We identified a substantial conflict between phylogenomic analyses, morphology-based classifications (Bocak, 2002 and earlier studies cited therein), and the analyses of a few short DNA fragments (Sklenarova et al., 2014, Appendix introductory information). Our analyses confirm the monophyly of the recently described Cautirina and Metanoeina and redefined Metriorrhynchina except several unanchored lineages (Sklenarova et al., 2013; Sklenarova et al., 2014), but, for the first time, we can robustly recover subtribal relationships (Figure 2A and B). We reject most internal splits suggested by morphological and mtDNA analyses (Bocak, 2002; Sklenarova et al., 2013; Sklenarova et al., 2014 and earlier studies cited therein). The present delimitation of five monophyla within Metriorrhynchina resolves the backbone of the subtribe that was contentious due to high levels of homoplasy in Sanger and morphology-based datasets. Similarly, some generic concepts are questioned as they have been mostly based on highly homoplastic traits (Sklenarova et al., 2014; Kusy et al., 2019). The taxonomic studies must consider the morphology along with molecular hypotheses. As morphology is not described in this study, we do not discuss the limits of individual genera and report only short information on newly defined subclades (Appendix results).
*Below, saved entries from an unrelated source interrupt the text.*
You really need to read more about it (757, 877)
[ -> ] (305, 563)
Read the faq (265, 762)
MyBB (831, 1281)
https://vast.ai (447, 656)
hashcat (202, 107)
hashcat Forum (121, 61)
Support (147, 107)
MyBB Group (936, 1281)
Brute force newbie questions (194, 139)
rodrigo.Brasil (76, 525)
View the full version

Our approach yielded a constrained phylogeny with 6429 terminals and almost 2000 mOTUs using 5% mtDNA distance threshold, and this provides the basis for the approximation of species diversity for constituent subclades and geographic regions (Figure 3; Source data 2 and 3). Concerning the extent of diversity, phylogenomic and mitochondrial data must be simultaneously analysed to provide a strong foundation for subsequent investigations (Figure 3C, Talavera et al., 2021). Phylogenomics cannot deal with thousands of species, and mitogenomic data are insufficient for the construction of robust deep relationships. The final steps are morphological validation of the proposed generic groups and genera (see Appendix results) and, in the future, formal descriptions of biodiversity using the Linnean classification. In such a way, the results of phylogenomic and mitogenomic inventory should be incorporated in the formal classification (Godfray and Knapp, 2004).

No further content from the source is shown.